La inteligencia que ya no cabe en un laboratorio
A un año de su esperada salida a bolsa, OpenAI ya no es solo una empresa de tecnología, sino un reflejo de la época que la vio nacer. Sus productos están en la oficina, en las aulas y en las casas, moldeando la manera en que pensamos, trabajamos y aprendemos. La inteligencia artificial se volvió tan común que cuesta recordar que, hace apenas una década, era una promesa reservada a los laboratorios.
Pero toda revolución conlleva un riesgo. La fiebre por la inteligencia artificial ha inflado expectativas, inversiones y discursos. Lo que antes era curiosidad científica hoy sostiene las valuaciones de las mayores compañías del planeta. Si esa euforia se detiene, no será solo un ajuste financiero, sino un recordatorio de que incluso las máquinas que piensan siguen dependiendo de nuestra fe en el progreso.

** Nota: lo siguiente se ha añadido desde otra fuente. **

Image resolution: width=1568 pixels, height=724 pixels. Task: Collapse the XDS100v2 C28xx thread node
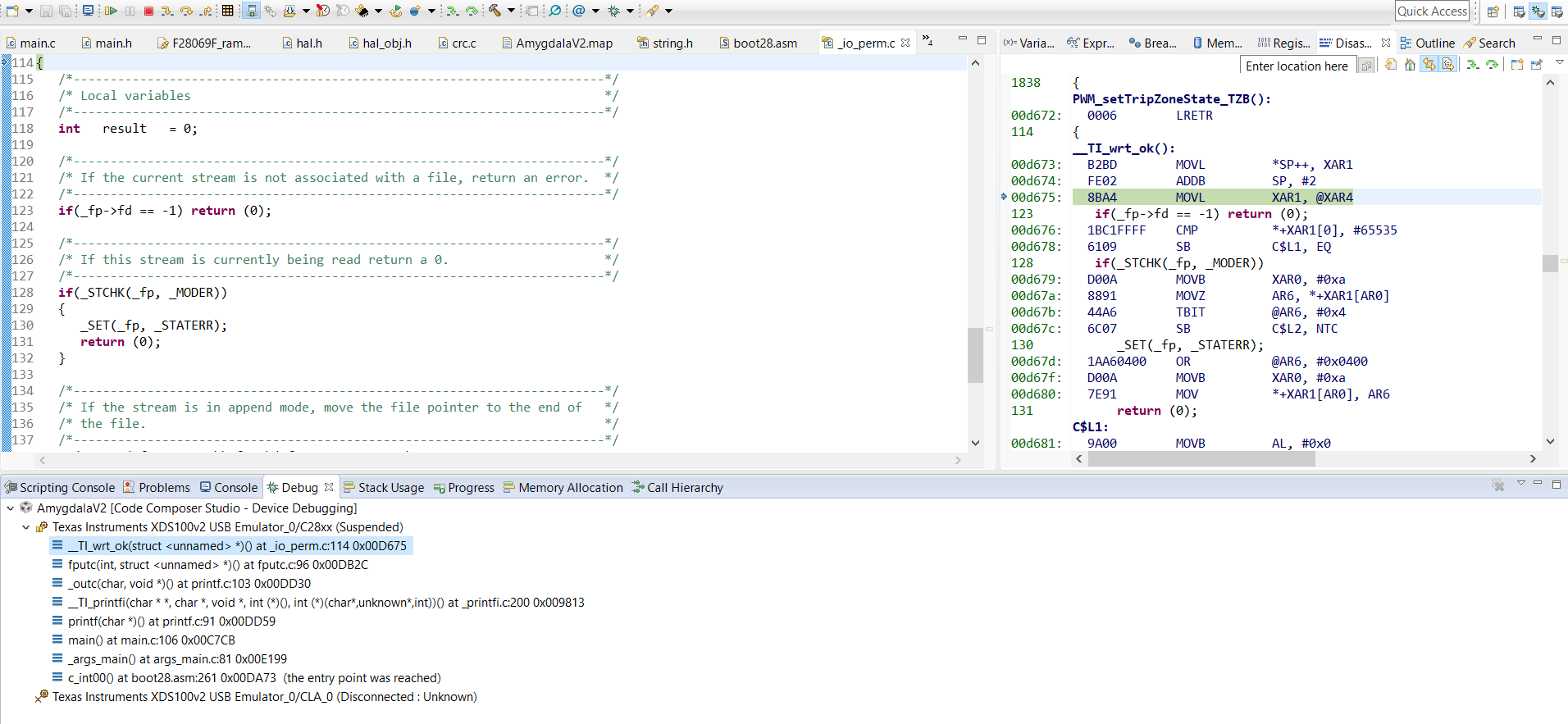(25, 527)
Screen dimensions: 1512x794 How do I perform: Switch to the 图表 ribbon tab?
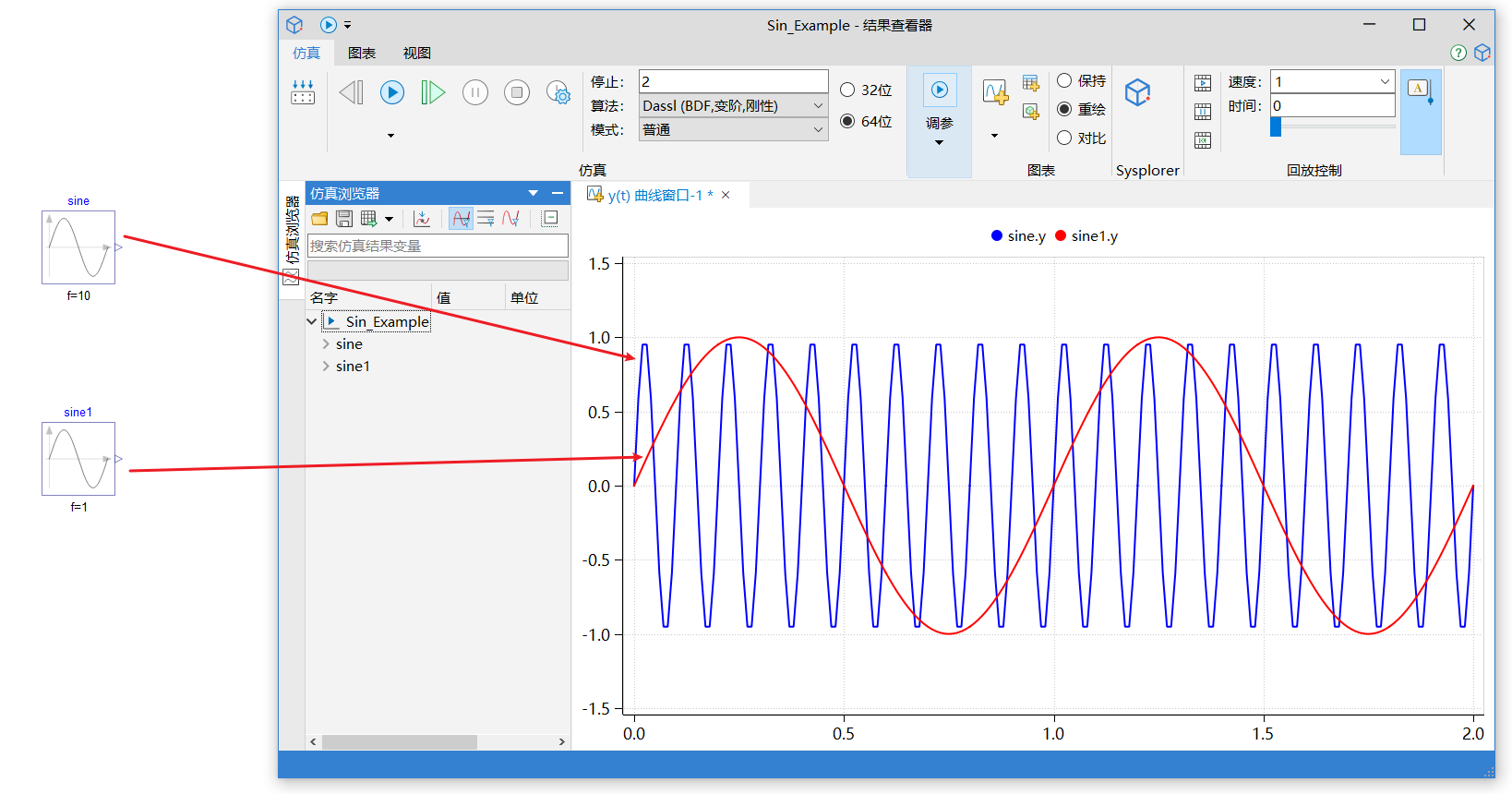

OpenAI comenzó como una advertencia y terminó como un símbolo. Representa el impulso humano por crear algo que nos trascienda, incluso cuando no sabemos si podremos controlarlo. Su historia no solo explica el poder de la inteligencia artificial, sino también la fascinación de una civilización que quiso enseñarle a una máquina a pensar, y terminó descubriendo algo sobre sí misma.